§ ACTION ITEM A: Reproduce the blog post word for word, from "Anyway, I snapped" up to and including "me. That Tammy.".
§ ACTION ITEM B: In the blog post, how far apart were Tammy's contractions within an hour?
§ ACTION ITEM C: Translate this sentence from the blog post into Spanish: "We joked that we could have all stayed in the neighborhood."

Thursday, October 16, 2008
I had a Tonic Ball meeting (November 21, mark your calender) at the Northside Newsstand. I moved up to the counter to enjoy some delicious tomato and artichoke soup and conversation with one of those bad boys, the kind your friends tell you to stay away from. You know the type; long beard, leather jacket, no discernible source of income, hoop earrings, keeps a protective eye on you in the bars late at night and has a motorcycle parked out front....
Anyway, I snapped out of it, finished the conversation about early 1980s punk rock bands and headed home. When I fished my keys out of my purse I checked my iPhone.
Three missed calls and a text message from Tammy.
The Tammy who is pregnant with twins. The Tammy who asked me to be with her for the birth. The Tammy who is counting on my to get her to the hospital. The Tammy who is due in the beginning of December, seven weeks away. The Tammy who told me that twins usually come early, probably around Thanksgiving (I was convinced that it would be Tonic Ball day).
The Tammy who's water had just broken. The Tammy who was driving herself to the hospital because she couldn't reach me. That Tammy.
I raced home and did my best bumbling sitcom father routine. I tripped flying in to the house, shucking off my dress as I went. I pulled on jeans and a top. I fed the cat, grabbed my tooth brush, a book, a big cozy scarf, my camera and my computer and raced out the door. I saw that I'd missed another call from Tammy - could I please print out the phone list she'd mailed everyone last week? I raced back in to the house walked in circles, raced back out to get the computer and back in to print the list. As I was locking the door I looked down to see that I'd put my top on inside out. I whipped my top off walking down the driveway and juggling my computer and turned it right side out. I stopped at the Red Key to cash a check- I don't know what I thought I'd need money for, but you never know.
By the time I got to the hospital they'd given Tammy a shot of steroids to help mature the babies lungs. The doctor on-call came to check her. As it turned out she lived right down the street from Tammy and just a few blocks from me. We joked that we could have all stayed in the neighborhood. They moved her to a room and started an I.V. designed to stop labor.
Within an hour Tammy's contractions were two minutes apart. Apparently there was a queue for the Delivery OR. In the meantime the neonatal pediatrician came in a told Tammy all kinds of scary things about premature babies. Tammy did a great job, but I wanted to scream "Dude! The train has left the station. Can't we just cross that bridge when we come to it?"

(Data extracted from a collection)
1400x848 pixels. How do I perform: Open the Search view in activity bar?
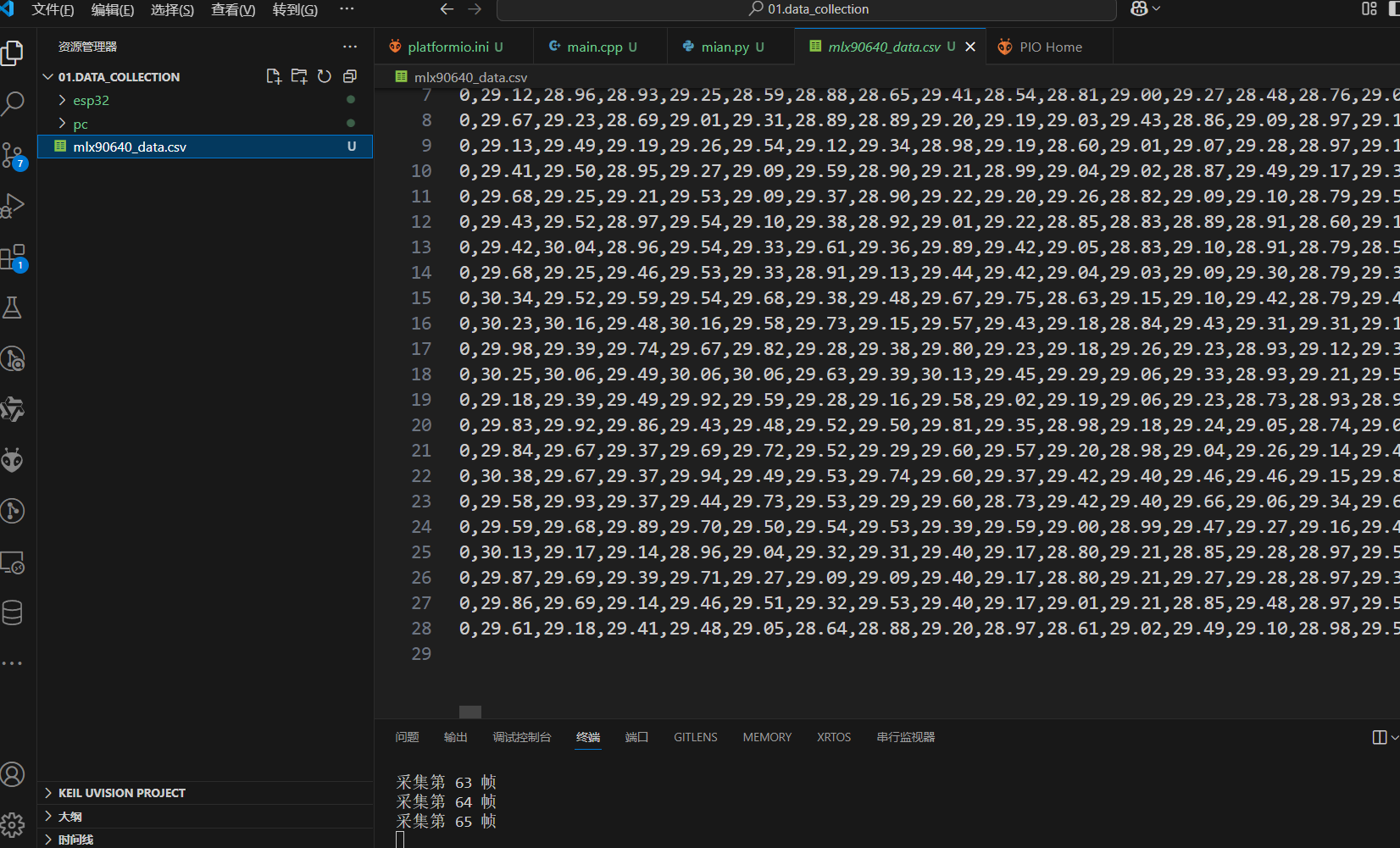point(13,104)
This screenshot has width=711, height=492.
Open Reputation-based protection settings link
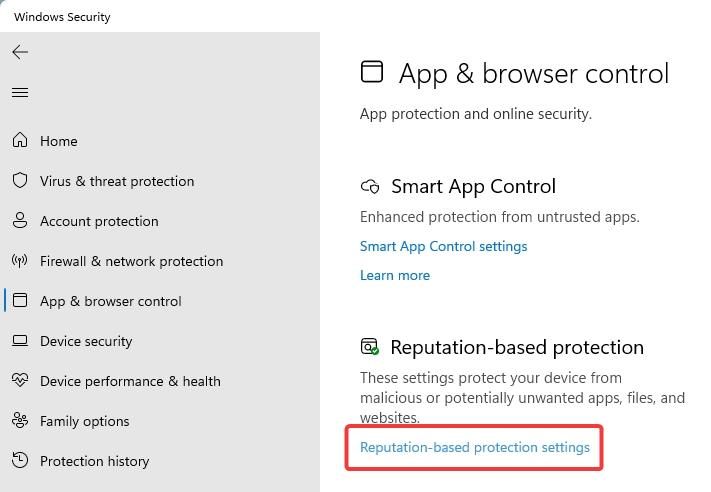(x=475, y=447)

§ EXPECTED OUTPUT A:
Anyway, I snapped out of it, finished the conversation about early 1980s punk rock bands and headed home. When I fished my keys out of my purse I checked my iPhone.
Three missed calls and a text message from Tammy.
The Tammy who is pregnant with twins. The Tammy who asked me to be with her for the birth. The Tammy who is counting on my to get her to the hospital. The Tammy who is due in the beginning of December, seven weeks away. The Tammy who told me that twins usually come early, probably around Thanksgiving (I was convinced that it would be Tonic Ball day).
The Tammy who's water had just broken. The Tammy who was driving herself to the hospital because she couldn't reach me. That Tammy.

§ EXPECTED OUTPUT B: Two minutes apart.

§ EXPECTED OUTPUT C: Bromeamos diciendo que todos podríamos habernos quedado en el barrio.